Wednesday, September 25, 2013

Two sides of a coin, or TANSTAAFL

Economists like to say that there is no such thing as a free lunch, or TANSTAAFL, and this phenomenon is showing up in the rates to be charged for new health insurance products that will be offered by exchanges across the US.  Harris Meyer at Modern Healthcare reports:

An eagerly awaited report by HHS released Wednesday on health plan premiums and participation in the 36 states where the federal government is fully or partly running the new insurance exchanges shows that consumers in most of those states will have many plans to choose from and that premiums will be significantly lower than expected in 2014.

The new HHS report, combined with previous reports from states running their own exchanges that showed similar results, bolsters the Obama administration's case that the Patient Protection and Affordable Care Act is achieving its goal of fostering competition in the health insurance marketplace and producing affordable premiums for consumers. 

But now look at a report by Robert Pear in the New York Times:

Federal officials often say that health insurance will cost consumers less than expected under President Obama’s health care law. But they rarely mention one big reason: many insurers are significantly limiting the choices of doctors and hospitals available to consumers. 

From California to Illinois to New Hampshire, and in many states in between, insurers are driving down premiums by restricting the number of providers who will treat patients in their new health plans.  

To hold down costs, insurers say, they have created smaller networks of doctors and hospitals than are typically found in commercial insurance. And those health care providers will, in many cases, be paid less than what they have been receiving from commercial insurers. 

Consumers should be prepared for “much tighter, narrower networks” of doctors and hospitals, said Adam M. Linker, a health policy analyst at the North Carolina Justice Center, a statewide advocacy group. 

“That can be positive for consumers if it holds down premiums and drives people to higher-quality providers,” Mr. Linker said. “But there is also a risk because, under some health plans, consumers can end up with astronomical costs if they go to providers outside the network.”

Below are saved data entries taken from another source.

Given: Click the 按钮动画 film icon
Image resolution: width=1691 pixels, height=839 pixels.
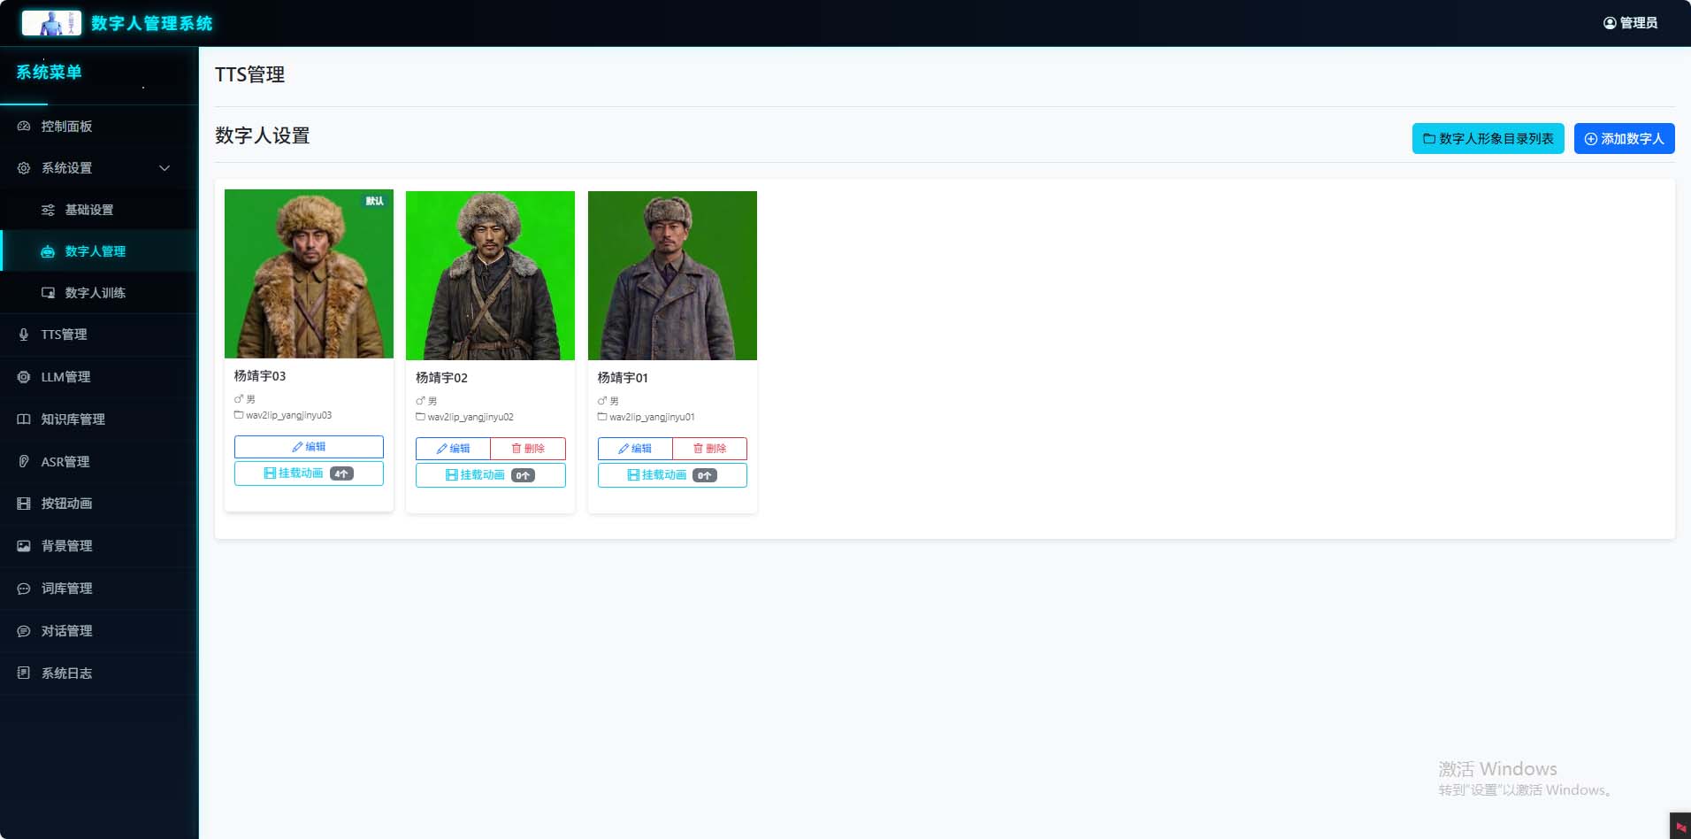Looking at the screenshot, I should click(x=24, y=504).
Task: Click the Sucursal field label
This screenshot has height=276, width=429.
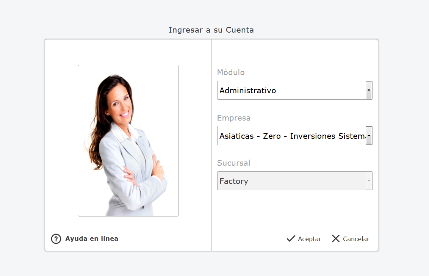Action: click(234, 163)
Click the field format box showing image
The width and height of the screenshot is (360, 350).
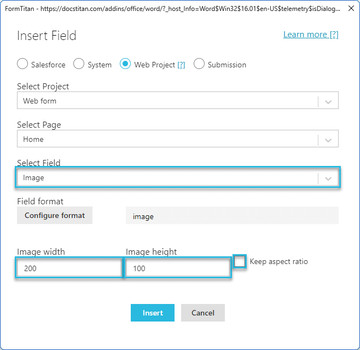(232, 216)
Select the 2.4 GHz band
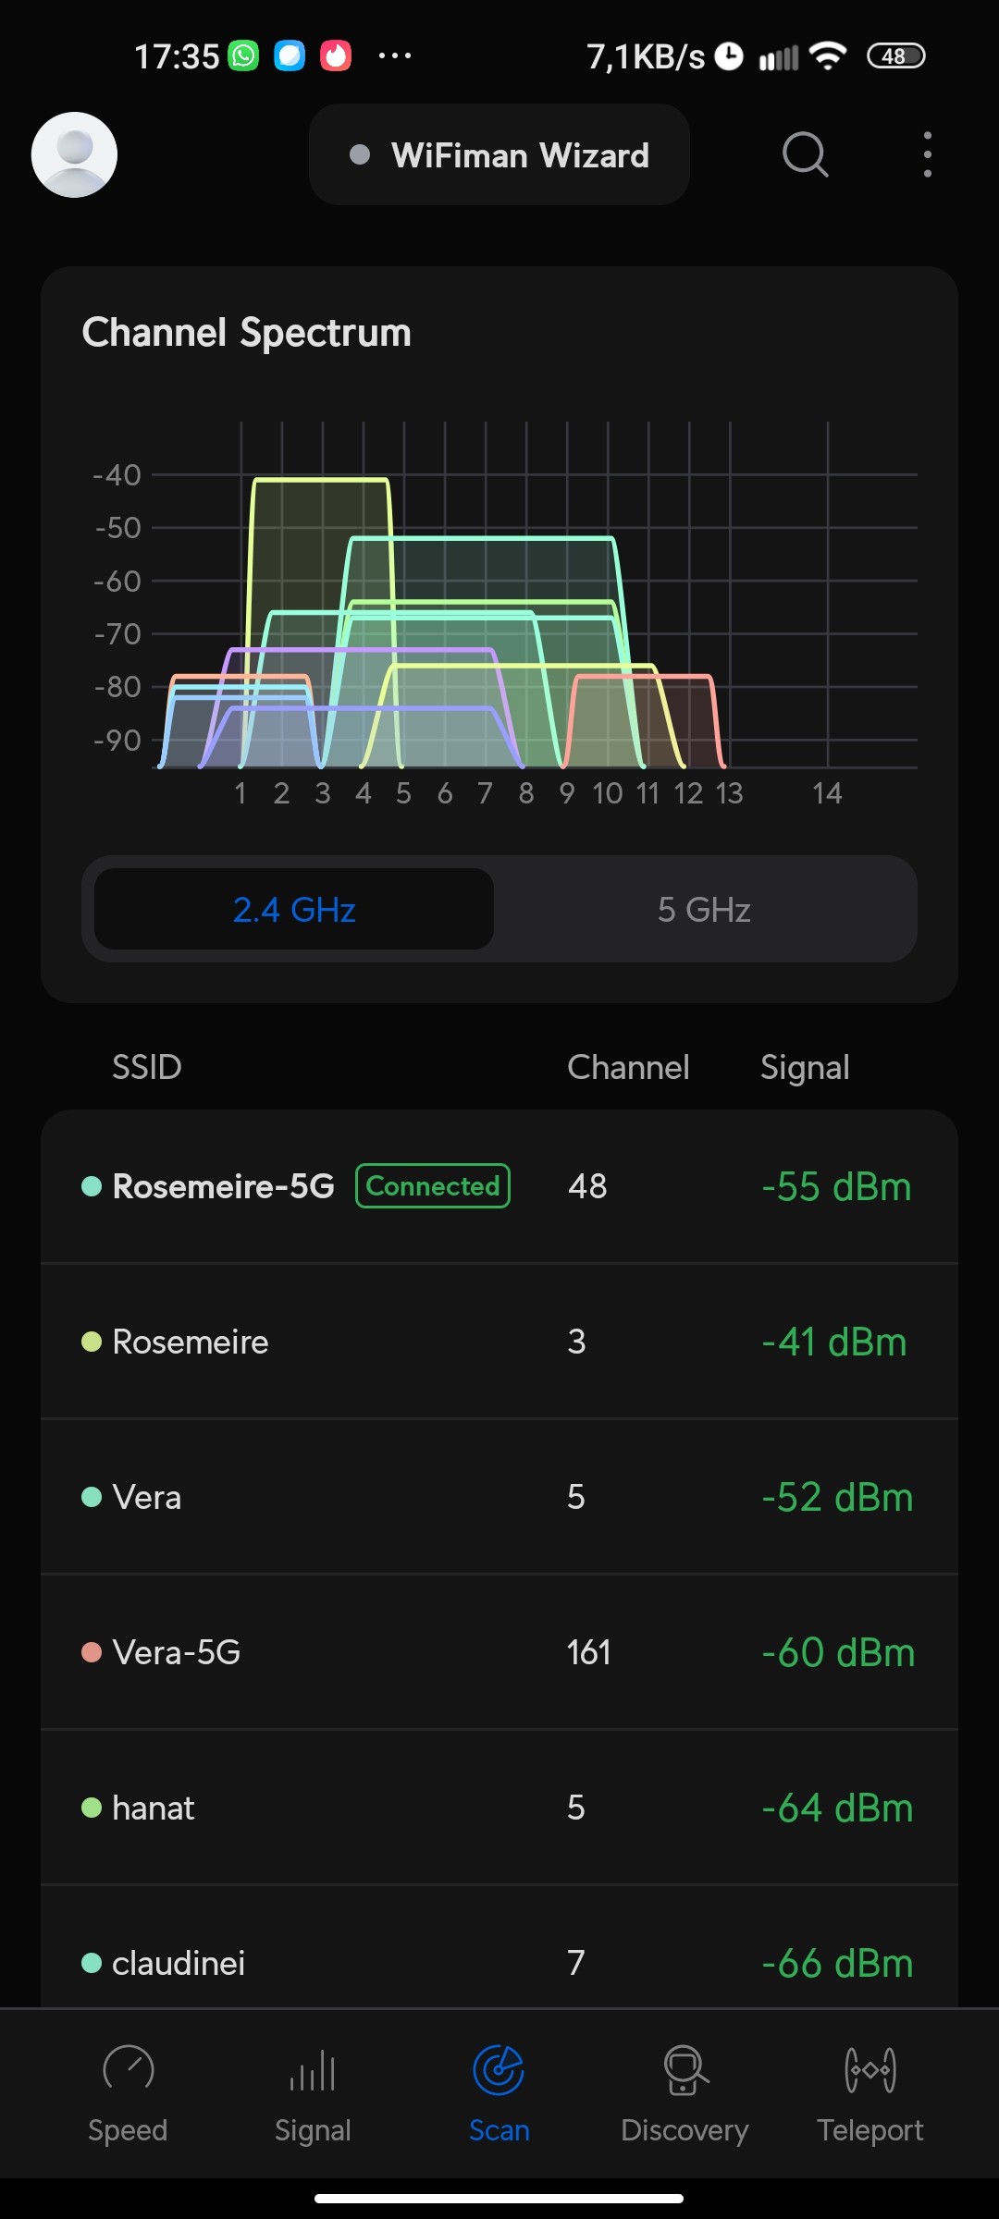This screenshot has width=999, height=2219. pos(294,910)
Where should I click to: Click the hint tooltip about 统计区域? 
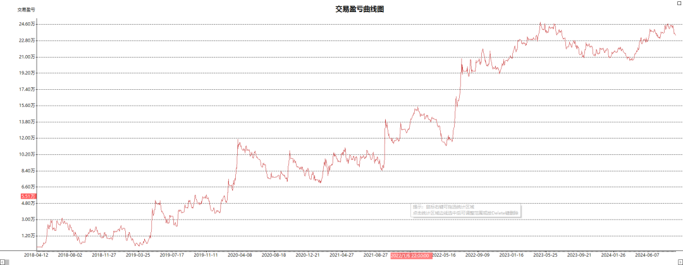[x=466, y=210]
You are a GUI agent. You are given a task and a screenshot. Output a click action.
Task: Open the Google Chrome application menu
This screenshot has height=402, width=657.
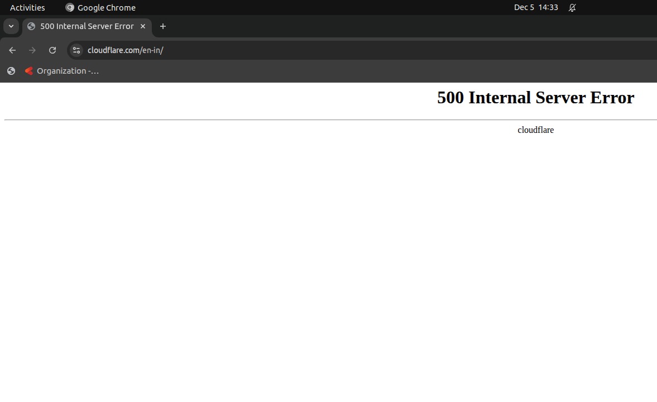coord(100,8)
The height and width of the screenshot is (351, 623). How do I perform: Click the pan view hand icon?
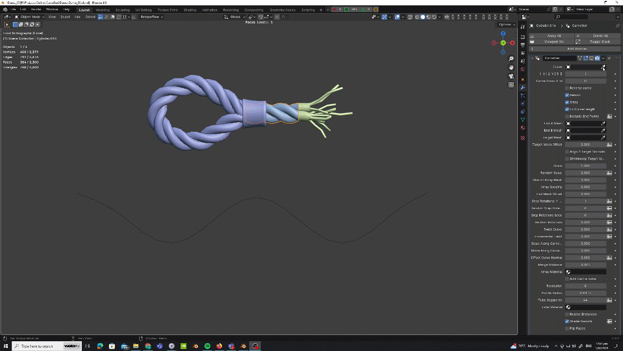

None of this should be surprising.  As I have mentioned many times:

The logic and need for universal coverage of the population is incontrovertible, and it needs to proceed. But as I said many, many months ago, when the President promised the nation access, choice, and lower costs, he was misleading us.  You get two out of three, not all three.

But the President's decision to hedge this issue during the legislative battle on the act is nothing compared to the cruelty and stupidity of those governors who have decided to deprive their Medicaid-eligible residents of the opportunity to participate in the federally funded health care insurance subsidies under the new law.  And those in Congress who are holding up the national budget and debt ceiling by trying to defund the act are likewise cruelly rolling the dice on the national and world economy by their sore-loser approach to what is supposed to be the approach to compromise in a republican form of government.

5 comments:

Barry Carol said...

While I’m a big supporter of both narrow networks and tiered networks to both hold down insurance premiums and create countervailing power against large hospital systems and famous academic medical centers with significant market power, I wonder about the treatment choices that will be available to patients who need sophisticated cancer treatment, an organ transplant or complex surgery. Do these narrow network plans include any academic medical centers at all? Also, what happens if you wind up in a non-network hospital in an emergency situation or in a network hospital but are treated by non-network doctors?

Anonymous said...

Reading about all the brouhaha over this law and other changes in health care over the last several months convinces me of the truth of that statement attributed to Churchill - Americans always do the right thing, after they have tried everything else.

nonlocal

Anonymous said...

most plans I have seen, maybe because I live in massachusetts, allow patients to go outside the their limited or tierred networks for emergency situations.

can't speak for all regions, but in massachusetts we are "blessed with too many" academic medical centers some of which are much less expensive than MGH, B&W and Childrens.

I would have to believe that networks will be designed to provide 95% plus of health procedures in network, and for those few cases when you have to go out, a provision is made for that....

Nancy Thomas said...

The discussion reminds me of the network established by Harvard Pilgrim Health in RI many years ago. It was a closed system, HMO, if you will. But - as soon as something was complicated or specialized - they readily referred you out of network or to Boston. We're watching these mini closed systems be established in RI, and yes, where is patient choice - to go to a small independent hospital or to go to a specialized center of care in another state?

Mitch said...

I think the public waking up to narrow networks and limited choice is necessary and was going to happen one way or another anyway; it is one of the few things that demonstrably lowers costs. And I think despite the to-be-expected grumbling consumers will adjust fairly quickly. They already do in brick and mortar retail, where they can shop anywhere but by necessity choose Wal Mart.